More remarkable science from symposium speakers
Zach Boyer
Zach Boyer, a 3rd-year graduate student from Professor Jon Ellman’s lab, presented research on the asymmetric synthesis of sulfoximines — specifically S-Methyl and S-Cyclopropyl sulfoximines — which are the substitution patterns found in all sulfoximine-containing clinical drug candidates. These structures are increasingly used in medicinal chemistry due to their favorable pharmacokinetic properties and potential to enhance compound potency and selectivity. Previously, there was no efficient and highly enantioenriched method for synthesizing these sulfoximines. The lab’s work is the first to achieve this.
Michael Burke
Michael Burke, a 6th-year graduate student from Professor Caitlin Davis’s lab and Professor Victor Batista’s group, presented his research on “Label-Free AI-Classification of Subcellular Organelles Based on Optical Photothermal Infrared Images.”
Teddy Gerard
Teddy Gerard, a 4th-year graduate student, represented inorganic chemistry from Professor Patrick Holland’s lab. He presented his research on developing synthetic models of the active site of carbon monoxide dehydrogenase (CODH), an enzyme that efficiently interconverts CO2 and CO. Studying these models helps researchers understand the structure and function of the enzyme active site, which could lead to a better understanding of how nature regulates atmospheric carbon.
Olivia Langner
Olivia Langner, a 5th-year graduate student, represented organic chemistry from Professor Scott Miller’s lab. She presented her research on site-selective oxidation of macrolide antibiotics, specifically how the different oxidation conditions lead to orthogonal reactivity on related scaffolds.
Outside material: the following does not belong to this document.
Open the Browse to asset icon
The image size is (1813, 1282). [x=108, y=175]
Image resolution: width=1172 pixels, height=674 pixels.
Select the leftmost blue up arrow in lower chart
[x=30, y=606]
These findings have enabled the generation of a suite of novel antibiotic derivatives, some of which have exhibited activity against antibiotic-resistant strains of S. aureus.”
Devi Oniani
Devi Oniani, a 4th-year graduate student from Professor Nilay Hazari’s group, presented his research on “Ni/Ti Dual Catalyzed Cross-Electrophile Coupling between Unactivated Alkyl Chlorides and Aryl Halides.” The research aimed to broaden the scope of cross-electrophile coupling reactions to include difficult-to-activate alkyl chlorides by using a titanium catalyst alongside the traditional nickel catalyst. This work demonstrates the versatility of dual-catalytic systems and the potential of cocatalysts to enable previously challenging reactions.
Abhijit Rana
Abhijit Rana, a 5th-year graduate student, represented physical chemistry from Professor Mark Johnson’s lab. He presented their research on the kinetics of proton transfer in size-selected charged water-cluster complexes, focusing on how the proton migrates through a network of six water molecules surrounding a protonated 4-aminobenzoic acid scaffold. These findings could lead to new ways to benchmark theoretical models of aqueous proton conduction and ultimately guide the design of more efficient proton-exchange systems for energy conversion, catalysis, and biomimetic chemistry.
Lucille Tsao
Lucille Tsao, a 5th-year graduate student, represented research in nucleic acid chemistry from Professor Anna Marie Pyle’s lab. She presented her research on characterizing the RNA structures within the West Nile Virus (WNV) genome. Her work showed that individual structural motifs within WNV work synergistically to aid in viral growth. These findings provide a better understanding of how viral RNA structures influence the viral lifecycle and could serve as a model for discovering novel therapeutic functional motifs to treat WNV and related viruses.
Yue (Samuel) Yu
Yue Yu, a fourth-year graduate student in Professor Victor Batista’s group, showcased new methods in quantum machine learning for molecular design. He introduced a fully quantum variational autoencoder capable of generating novel molecular structures, together with practical techniques for running the model on quantum hardware and mitigating computational errors. The work highlights emerging opportunities at the intersection of quantum computing and AI in chemistry, biology, and medicine.